### WRITTEN REQUEST A
Copy the stretch of the records from the line containing "Where should I click to: Click the NICOTRA" through the line containing "Action: pyautogui.click(x=180, y=155)", reproducing those lines exactly. Leave out the pictures.
== == ==
# Parcel2Go are rubbish



## Blister (18 Aug 2010)

:twisted: :twisted: :twisted: :twisted: :twisted: :twisted: :twisted: 

O boy am I hacked off :twisted: 

Tried to get a collection done , booked it on Thursday 

Friday failed 
Monday Failed 
Tuesday Failed 

and this was today's live chat 

_Please wait for a site operator to respond.

You are now chatting with 'Sarah'

Sarah: Hello, how can I help you today please?

Allen Wells: Ref P2G 4031374 I spoke to Craig on Monday , and Catherine on Tuesday regarding the FAILED COLLECTIONS , Well it HAPPENED AGAIN , so that’s 3 TIMES in a row now !!!! What is wrong with this courier company , can the driver just decide he is not going to do the work he is paid for ? If I only did what I wanted too I would be sacked The person I was trying to send this item too is not impressed and nether an I I WANT A FULL REFUND OF THIS CARRAGE AMOUNT AN will go back to using a decent courier company who value my custom I WILL NEVER USE Parcel2go AGAIN or should it be “Parcel2go if we fell like collecting it” !!!!!!!!!!!!!!!!!!!!!!!
== == ==
### WRITTEN REQUEST B
In the Parcel2Go complaint thread, on which days did the collection fail?
== == ==
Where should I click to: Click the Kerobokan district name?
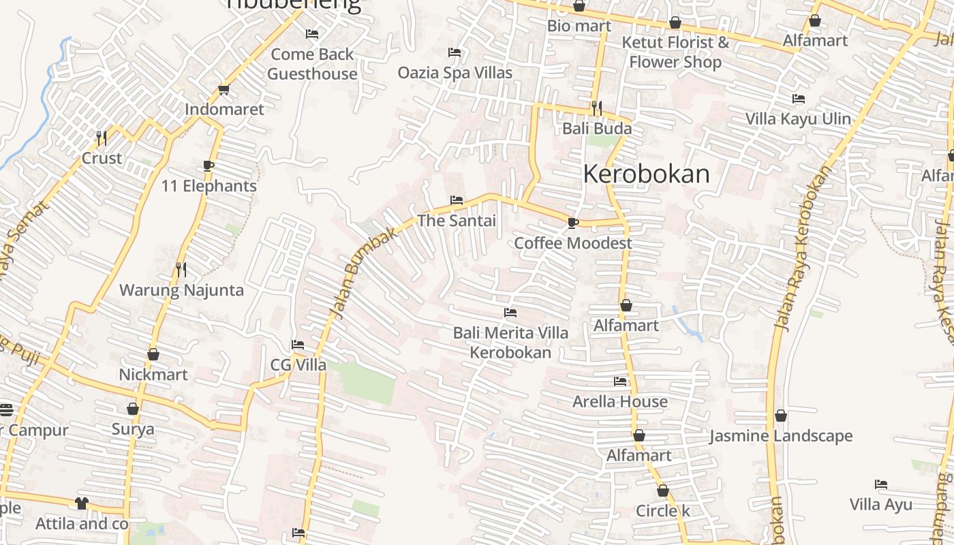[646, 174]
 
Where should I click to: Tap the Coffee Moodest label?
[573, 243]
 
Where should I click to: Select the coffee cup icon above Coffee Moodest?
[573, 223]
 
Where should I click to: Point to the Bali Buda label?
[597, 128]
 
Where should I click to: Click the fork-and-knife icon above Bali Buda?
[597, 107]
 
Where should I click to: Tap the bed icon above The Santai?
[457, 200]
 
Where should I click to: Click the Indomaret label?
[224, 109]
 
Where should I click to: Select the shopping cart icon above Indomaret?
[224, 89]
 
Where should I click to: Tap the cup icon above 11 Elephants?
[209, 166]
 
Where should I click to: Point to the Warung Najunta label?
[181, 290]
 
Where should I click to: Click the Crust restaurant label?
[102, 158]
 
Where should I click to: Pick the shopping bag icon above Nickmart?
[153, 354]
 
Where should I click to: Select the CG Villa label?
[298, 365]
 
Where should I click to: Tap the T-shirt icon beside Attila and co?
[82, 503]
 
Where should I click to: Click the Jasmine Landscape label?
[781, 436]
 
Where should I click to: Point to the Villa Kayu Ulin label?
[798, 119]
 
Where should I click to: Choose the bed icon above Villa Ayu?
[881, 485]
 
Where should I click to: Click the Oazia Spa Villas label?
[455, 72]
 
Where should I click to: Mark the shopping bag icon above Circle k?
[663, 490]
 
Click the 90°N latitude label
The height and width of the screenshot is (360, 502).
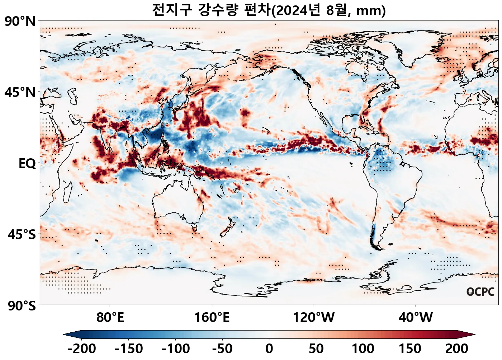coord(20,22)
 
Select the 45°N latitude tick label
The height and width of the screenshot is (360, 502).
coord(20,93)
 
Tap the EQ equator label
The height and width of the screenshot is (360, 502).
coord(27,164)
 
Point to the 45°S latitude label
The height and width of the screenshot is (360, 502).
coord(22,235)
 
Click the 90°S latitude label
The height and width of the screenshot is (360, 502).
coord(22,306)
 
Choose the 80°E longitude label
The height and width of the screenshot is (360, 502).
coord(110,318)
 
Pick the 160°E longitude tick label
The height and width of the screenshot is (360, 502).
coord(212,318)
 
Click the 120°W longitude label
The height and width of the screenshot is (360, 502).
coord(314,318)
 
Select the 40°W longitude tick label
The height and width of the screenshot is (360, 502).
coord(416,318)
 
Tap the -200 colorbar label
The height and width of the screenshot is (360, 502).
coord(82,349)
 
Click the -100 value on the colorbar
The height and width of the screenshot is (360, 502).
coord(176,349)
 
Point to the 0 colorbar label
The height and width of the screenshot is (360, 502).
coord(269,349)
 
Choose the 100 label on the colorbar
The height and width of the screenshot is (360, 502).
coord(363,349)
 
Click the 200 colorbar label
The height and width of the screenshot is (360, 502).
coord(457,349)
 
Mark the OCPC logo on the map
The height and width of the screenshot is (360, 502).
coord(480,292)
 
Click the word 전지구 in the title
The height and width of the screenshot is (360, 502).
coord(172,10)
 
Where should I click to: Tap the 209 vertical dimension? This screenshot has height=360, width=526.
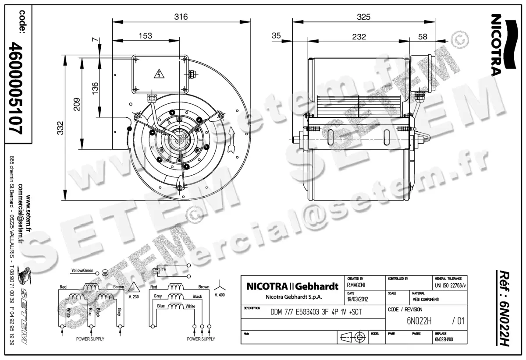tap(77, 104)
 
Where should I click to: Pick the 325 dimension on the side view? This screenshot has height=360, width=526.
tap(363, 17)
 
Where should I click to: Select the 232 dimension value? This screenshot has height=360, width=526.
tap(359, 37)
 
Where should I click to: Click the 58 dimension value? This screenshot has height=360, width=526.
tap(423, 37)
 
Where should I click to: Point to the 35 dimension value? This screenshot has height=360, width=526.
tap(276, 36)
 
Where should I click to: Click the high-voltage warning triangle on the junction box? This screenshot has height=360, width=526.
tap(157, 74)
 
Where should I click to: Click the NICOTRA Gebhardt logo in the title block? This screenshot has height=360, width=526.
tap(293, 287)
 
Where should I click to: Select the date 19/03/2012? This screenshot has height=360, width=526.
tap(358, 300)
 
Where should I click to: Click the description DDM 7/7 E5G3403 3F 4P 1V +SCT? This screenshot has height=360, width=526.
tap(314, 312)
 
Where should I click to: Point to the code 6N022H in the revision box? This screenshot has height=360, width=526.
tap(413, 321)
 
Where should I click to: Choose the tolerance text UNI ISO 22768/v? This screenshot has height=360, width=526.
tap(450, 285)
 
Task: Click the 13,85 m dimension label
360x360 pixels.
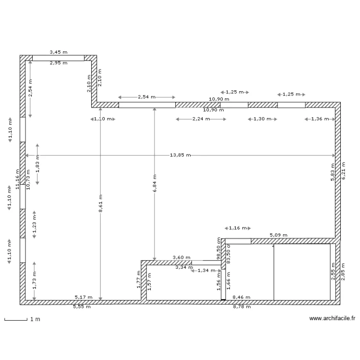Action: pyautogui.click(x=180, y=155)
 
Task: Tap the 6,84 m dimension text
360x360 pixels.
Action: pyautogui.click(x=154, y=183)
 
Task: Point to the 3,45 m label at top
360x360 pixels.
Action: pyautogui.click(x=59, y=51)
== == ==
### TASK OUTPUT A
Where should I click to: Click the NICOTRA Gebhardt logo in the title block? This screenshot has height=360, width=526.
tap(293, 287)
 
Where should I click to: Select the date 19/03/2012? This screenshot has height=360, width=526.
tap(358, 300)
 
Where should I click to: Click the description DDM 7/7 E5G3403 3F 4P 1V +SCT? This screenshot has height=360, width=526.
tap(314, 312)
 
Where should I click to: Point to the code 6N022H in the revision box? This screenshot has height=360, width=526.
tap(413, 321)
 
Where should I click to: Choose the tolerance text UNI ISO 22768/v? This screenshot has height=360, width=526.
tap(450, 285)
 
Task: Click the 13,85 m dimension label
360x360 pixels.
Action: pyautogui.click(x=180, y=155)

### TASK OUTPUT B
Friday, Monday, and Tuesday.